Vérités sur le drapeau, l’hymne et l’emblème marocain

Tags : Maroc, Maréchal Lyautey, Protectorat, drapeau, hymne national, emblème, colonisation,

Jusqu’au début du 20ème siècle, le drapeau marocain s’ornait d’une étoile à six branches. L’hymne national a été composé par un capitaine français et ses paroles n’ont été écrites qu’en 1969… Vérités méconnues sur les deux symboles nationaux.

C’est bien connu, les symboles de souveraineté d’appartenance nationale, c’est d’abord un drapeau et un hymne. Au Maroc, ces notions “modernes” étaient évidemment floues pendant toute la durée du protectorat, et même avant. Alors qu’aucun chant fédérant la nation n’existait encore, l’on ne pouvait considérer les étendards brandis lors des guerres, des obsèques ou des fêtes comme des drapeaux dans le sens le plus strict du terme.

Bref rappel historique : “Siba” et “Makhzen” ont longtemps coexisté dans le système politique qui régissait le Maroc, jusqu’à l’arrivée du protectorat français et plus précisément du Général Lyautey. C’est ce dernier qui instaura la notion d’Etat-nation, en renforçant l’autorité centrale, en installant ses relais dans l’ensemble du territoire chérifien et en instituant les usages et protocoles du Makhzen.

Un drapeau signé Lyautey

Il n’est pas étonnant que Lyautey soit derrière la réinterprétation du drapeau marocain et la création de l’hymne national, comme nous les connaissons aujourd’hui. L’homme était un monarchiste au service de la république, qui avait trouvé un terrain d’expression idéal après la signature du Traité du protectorat et sa nomination comme résident général : il avait enfin l’occasion de mettre ses idées monarchistes en pratique. Après avoir prestement écarté le sultan Moulay Hafid (1908 – 1912), il le remplaça par son frère, plus malléable, Moulay Youssef (1912-1927), en vue d’accélérer la signature de dahirs mettant en place les institutions du royaume chérifien.
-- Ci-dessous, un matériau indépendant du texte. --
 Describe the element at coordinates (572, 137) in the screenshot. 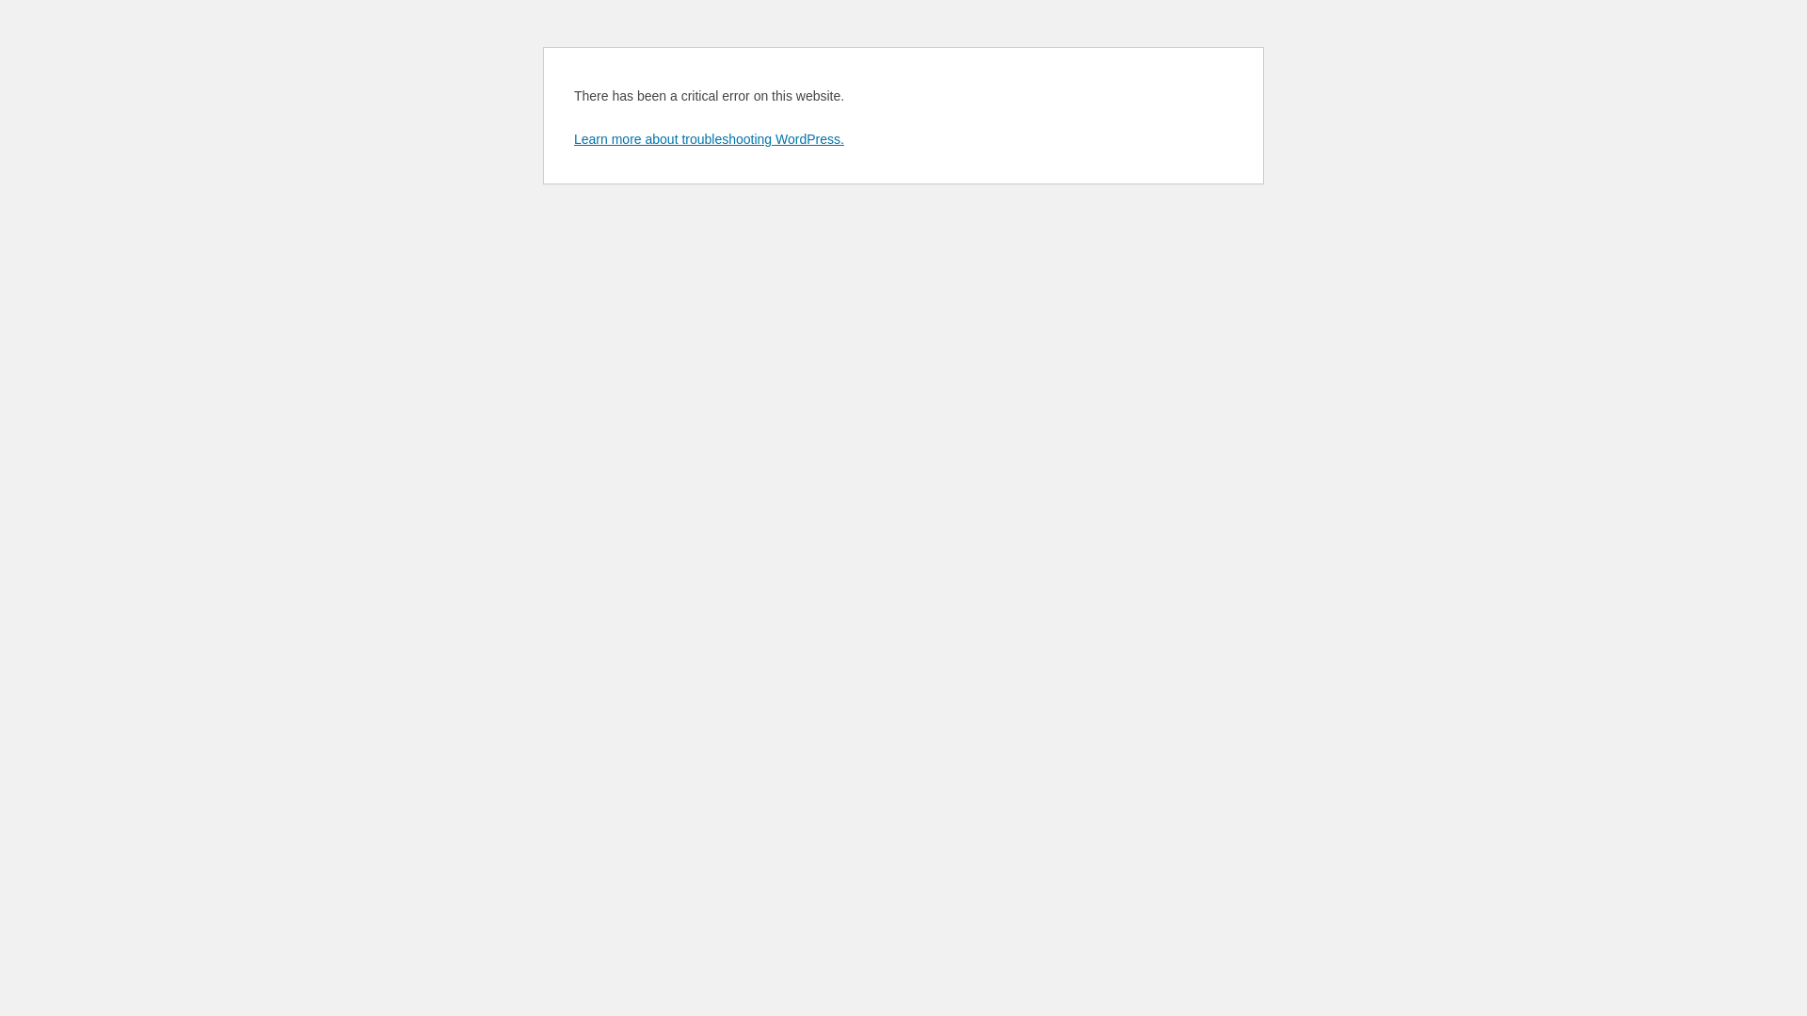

La première mesure a été de pousser le sultan Moulay Youssef à signer un dahir relatif au drapeau marocain, dès le 17 novembre 1915. Celui-ci stipulait “qu’en raison du développement qu’a connu notre royaume chérifien, eu égard au rayonnement qu’il a désormais, dans l’objectif de lui donner un symbole qui le distingue des autres nations et pour qu’il n’y ait point de confusion entre les drapeaux créés par nos ancêtres et d’autres pavillons, notamment ceux usités dans la marine, nous avons décidé de distinguer notre bannière en l’ornant au centre d’un sceau de Salomon à cinq branches, de couleur verte”. Ce dahir, qui signe l’acte de naissance du drapeau marocain, est en fait truffé de contre-vérités historiques, comme le signale Simon Lévy, le directeur du musée judéo-marocain. Hormis l’emphase incongrue (“développement”, “large rayonnement”), le texte escamote une vérité historique essentielle : le drapeau marocain n’était pas d’un rouge uni, sans ornement, comme le sous-entend le dahir. Il comportait en réalité une étoile verte, mais à six branches, comme le montrent les documents et les photos de l’époque, ainsi que les sceaux officiels et les monnaies en circulation jusqu’à la seconde moitié du 20ème siècle. Mais l’occupant a préféré y substituer une étoile à cinq branches pour une raison… que seul Lyautey connaissait.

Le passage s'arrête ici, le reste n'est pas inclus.